Entries:
↓↓↓

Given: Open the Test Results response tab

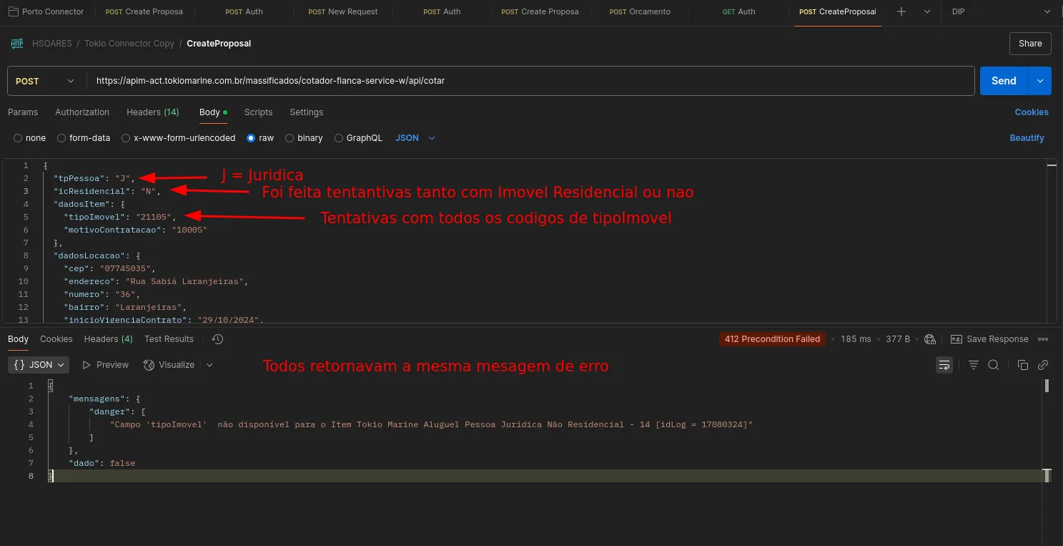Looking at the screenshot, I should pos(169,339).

↑↑↑
↓↓↓

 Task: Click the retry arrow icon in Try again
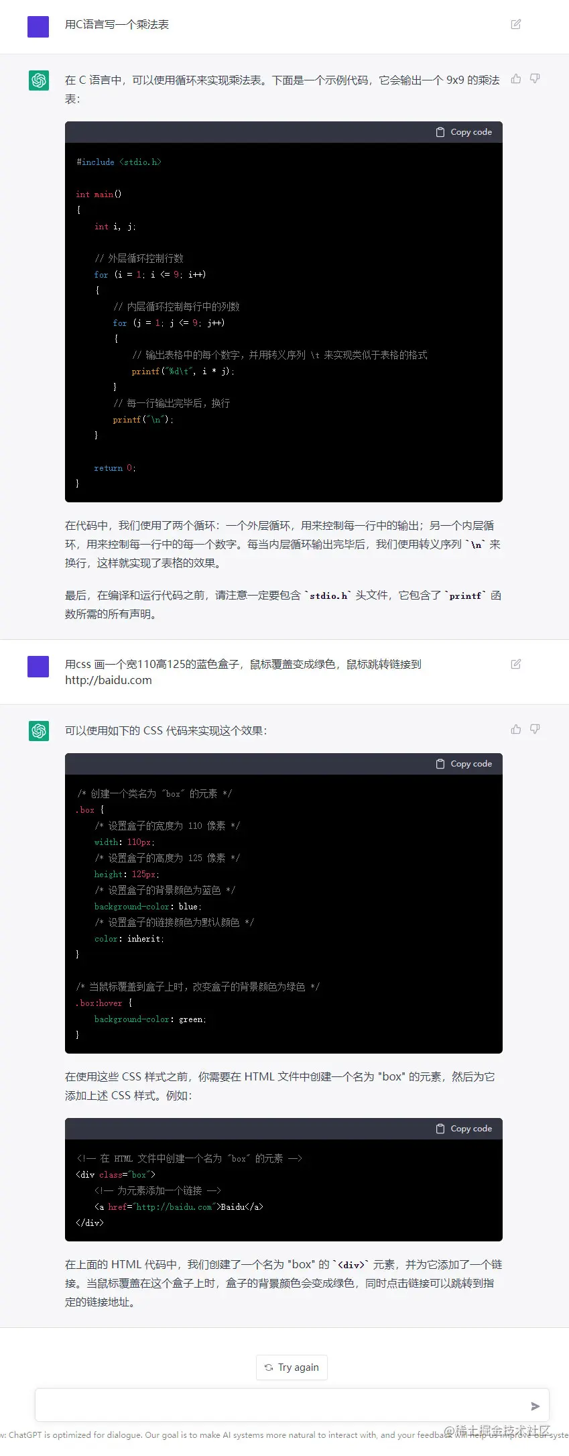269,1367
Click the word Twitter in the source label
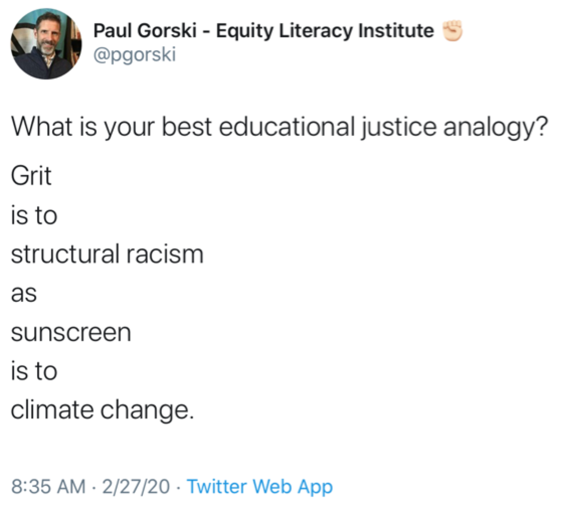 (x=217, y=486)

↑↑↑
↓↓↓

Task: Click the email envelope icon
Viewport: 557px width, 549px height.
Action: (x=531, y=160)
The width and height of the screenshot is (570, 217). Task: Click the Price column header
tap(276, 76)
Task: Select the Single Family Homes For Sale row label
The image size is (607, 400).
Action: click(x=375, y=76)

↑↑↑

Swap "envelope" for "mail" in the listing above, starting at the line that has "Task: Click the email envelope icon" and stopping after the line that has "Action: click(x=375, y=76)". Give those lines again with nothing else changed.

Exercise result:
Task: Click the email mail icon
Viewport: 557px width, 549px height.
Action: (x=531, y=160)
The width and height of the screenshot is (570, 217). Task: Click the Price column header
tap(276, 76)
Task: Select the Single Family Homes For Sale row label
The image size is (607, 400).
Action: click(x=375, y=76)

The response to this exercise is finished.